Input –
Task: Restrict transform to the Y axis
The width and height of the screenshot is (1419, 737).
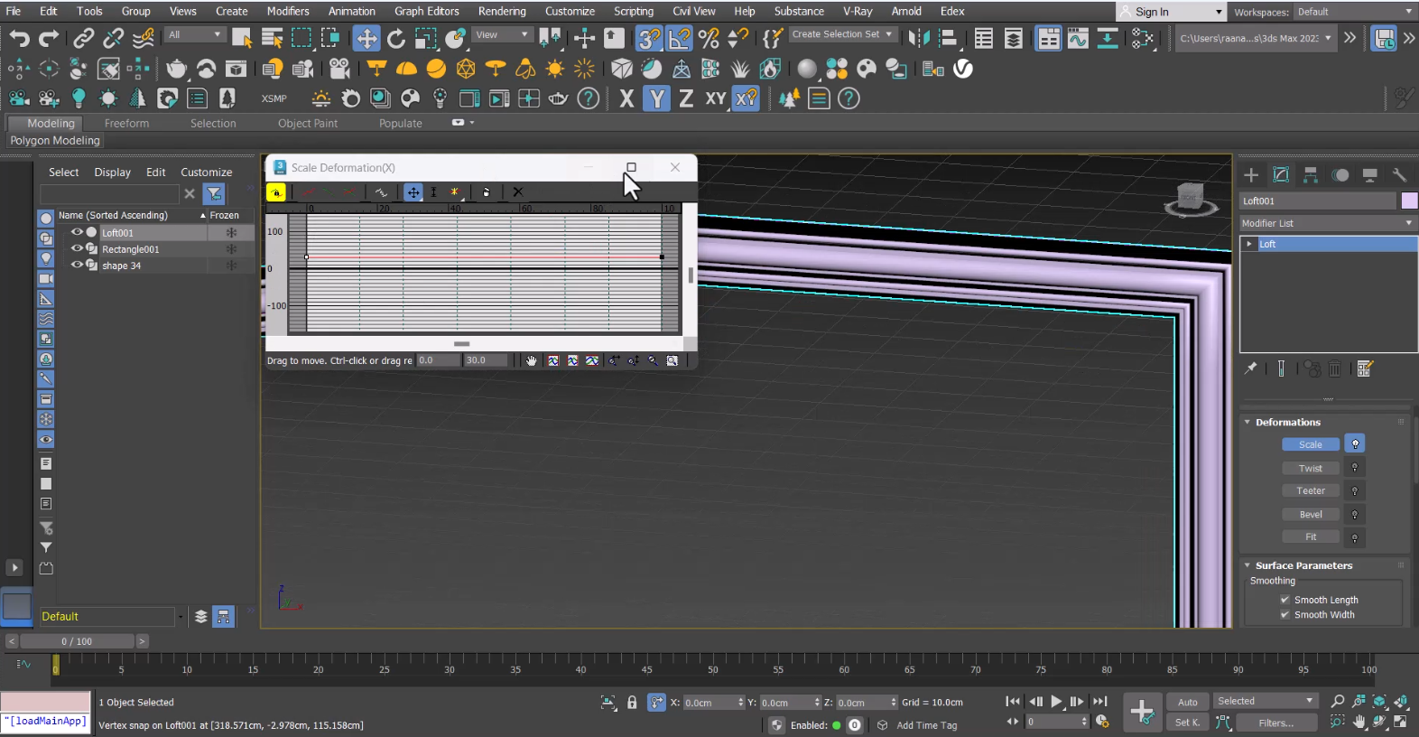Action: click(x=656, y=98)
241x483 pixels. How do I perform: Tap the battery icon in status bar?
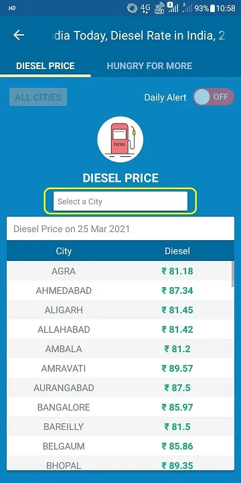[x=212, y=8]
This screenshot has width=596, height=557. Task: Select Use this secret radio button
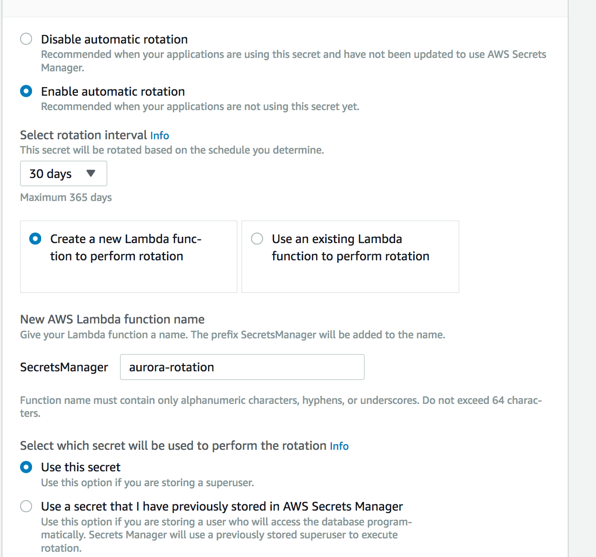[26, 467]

* * *

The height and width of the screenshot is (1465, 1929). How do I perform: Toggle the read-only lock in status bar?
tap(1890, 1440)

Task goal – Copy each line of the items above that contains the word "screenshot".

Answer below –
The width and height of the screenshot is (1419, 737).
This screenshot has width=596, height=557. Task: Select Use this secret radio button
The height and width of the screenshot is (1465, 1929). How do I perform: Toggle the read-only lock in status bar?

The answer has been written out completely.